Well, not exactly great. Spread over three groups of ten students each, they were picked up in Poland by Wawoe and his companions. Most of them were in the last year of their studies at the Psychology department of the Taras Shevchenko National University in Kyiv when the war started. Wawoe offered them the possibility to finish their studies at VU Amsterdam, which they gladly accepted.
Not everyone was as eager to leave. Nataliia Osadcha (21) for instance, would have preferred to stay and volunteer making masking grids for tents – which she did the first two weeks after Ukraine was invaded. Her father however, feared for her safety and one morning basically forced her to flee together with her step mom and her step mom’s daughter.
It’s quite opposite from the experience Olha Shevchenko (21) had. She desperately wanted to flee Ukraine, hoping to convince her mother and little sister to do the same. But her “very patriotic” mother didn’t want to leave her home country behind. Shevchenko feared judgment from her friends who had always been politically active and had stayed to fight for their country. But after not having slept for days on end the friend she was staying with convinced her to take the leap.
The first month Shevchenko was in Amsterdam, she hardly left the basement of the office building where she and the rest of the students were put up. “I’d always been socially active, but it’s like that part of me has been switched off. I’m not capable of enjoying my time in Amsterdam yet. I would like to get into contact with others, but reaching that point is not my priority. In therapy, I’m mostly focusing on how I can relieve some of the stress I’m experiencing. My body is safe, but my brain is working overtime.” Now that Shevchenko is staying in the Student Hotel where all the students have their own room with bathroom, she’s doing a lot better. “I love my personal space and having my own routine.”
Anna Hurina (21) on the other hand, would prefer moving in with a host family. She came to Amsterdam in the second group of students and stays with them spread across two apartments. “It would be a good way to learn Dutch, get to know the culture and experience what day to day life looks like here. At university I have little contact with Dutch students, most of the English spoken courses have international students.”

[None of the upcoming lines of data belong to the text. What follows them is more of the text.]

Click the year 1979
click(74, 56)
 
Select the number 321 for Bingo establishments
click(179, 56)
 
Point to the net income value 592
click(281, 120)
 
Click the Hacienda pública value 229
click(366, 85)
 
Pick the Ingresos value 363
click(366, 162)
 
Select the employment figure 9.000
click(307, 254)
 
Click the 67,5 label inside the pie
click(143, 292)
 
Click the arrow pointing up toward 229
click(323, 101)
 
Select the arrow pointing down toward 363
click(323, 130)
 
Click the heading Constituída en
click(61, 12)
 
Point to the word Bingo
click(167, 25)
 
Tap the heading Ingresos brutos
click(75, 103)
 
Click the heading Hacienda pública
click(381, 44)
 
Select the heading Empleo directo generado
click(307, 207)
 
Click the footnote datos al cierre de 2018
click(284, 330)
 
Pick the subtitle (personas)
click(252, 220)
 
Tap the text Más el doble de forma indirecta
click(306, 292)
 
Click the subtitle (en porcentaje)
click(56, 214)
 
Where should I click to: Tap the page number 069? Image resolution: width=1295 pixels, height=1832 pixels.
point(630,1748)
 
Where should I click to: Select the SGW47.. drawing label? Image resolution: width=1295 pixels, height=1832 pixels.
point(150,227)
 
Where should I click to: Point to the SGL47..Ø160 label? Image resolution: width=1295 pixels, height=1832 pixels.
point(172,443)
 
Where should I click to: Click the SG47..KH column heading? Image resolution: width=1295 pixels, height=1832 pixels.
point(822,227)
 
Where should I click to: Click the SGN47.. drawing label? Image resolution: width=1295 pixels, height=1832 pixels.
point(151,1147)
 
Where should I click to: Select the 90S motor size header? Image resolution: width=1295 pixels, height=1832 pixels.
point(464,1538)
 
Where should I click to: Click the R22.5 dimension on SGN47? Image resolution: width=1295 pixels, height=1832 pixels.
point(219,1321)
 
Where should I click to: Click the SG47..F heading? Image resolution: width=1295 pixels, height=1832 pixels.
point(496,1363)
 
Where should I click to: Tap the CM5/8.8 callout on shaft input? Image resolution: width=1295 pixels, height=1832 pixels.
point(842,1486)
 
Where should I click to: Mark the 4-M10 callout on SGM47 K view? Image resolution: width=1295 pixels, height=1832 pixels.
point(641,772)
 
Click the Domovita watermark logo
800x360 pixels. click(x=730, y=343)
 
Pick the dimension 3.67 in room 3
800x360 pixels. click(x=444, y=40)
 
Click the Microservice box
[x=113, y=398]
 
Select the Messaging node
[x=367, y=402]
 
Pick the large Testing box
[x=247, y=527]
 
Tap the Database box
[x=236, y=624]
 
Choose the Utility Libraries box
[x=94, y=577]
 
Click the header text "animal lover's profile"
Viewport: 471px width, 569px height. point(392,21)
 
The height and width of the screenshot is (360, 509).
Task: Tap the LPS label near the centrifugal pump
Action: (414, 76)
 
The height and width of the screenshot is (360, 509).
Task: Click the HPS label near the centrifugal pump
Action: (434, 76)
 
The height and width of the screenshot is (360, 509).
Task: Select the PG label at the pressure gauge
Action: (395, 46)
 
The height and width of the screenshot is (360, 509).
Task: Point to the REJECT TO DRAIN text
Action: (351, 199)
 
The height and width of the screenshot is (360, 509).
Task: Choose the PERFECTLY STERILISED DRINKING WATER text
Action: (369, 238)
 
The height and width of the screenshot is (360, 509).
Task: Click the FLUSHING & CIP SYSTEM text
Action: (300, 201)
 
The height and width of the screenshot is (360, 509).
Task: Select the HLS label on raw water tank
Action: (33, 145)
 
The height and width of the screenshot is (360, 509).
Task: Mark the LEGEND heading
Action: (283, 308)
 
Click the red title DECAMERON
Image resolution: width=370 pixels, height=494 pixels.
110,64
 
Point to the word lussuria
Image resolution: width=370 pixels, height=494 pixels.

Making new friends is not high on any of the Ukrainian students’ lists. They find support in each other when needed, but also like to keep to themselves. And maintaining their friendships with people back home has proven to be a task on its own for some. Osadcha for instance, has many Russian friends. She recalls the moment she stopped talking to one of them. “He denied that civilians were being killed and told me I wouldn’t have to worry about Ukraine because we would be a part of Russia soon anyway.” Her best friend – also Russian – called with Osadcha during the hours she spent with her dog hiding from bombs in her bathroom. “I don’t want to lose him, so we avoid certain political topics.”
Back to Ukraine asap
Although Hurina is looking for ways to settle into Amsterdam life, she wants to go back to Ukraine as soon as possible. “But even if the war were to end soon, rebuilding the country will take a long time. Here, I can work on a better future and hopefully get a job to support my family back home.” Osadcha shares the same sentiment. She is pleasantly surprised by how nice everyone in Holland has been to them (Wawoe had warned them the Dutch can be quite distant), “but I dream of my country. My heart lies back in Ukraine.” “It’s ironic”, Shevchenko say, “During my study program I was specializing in the field of social work with refugees and immigrants. Now I’m one myself. But I think now that I’ve gone through this experience, it will only make me better suitable to help others. Our work will be much needed after the war.”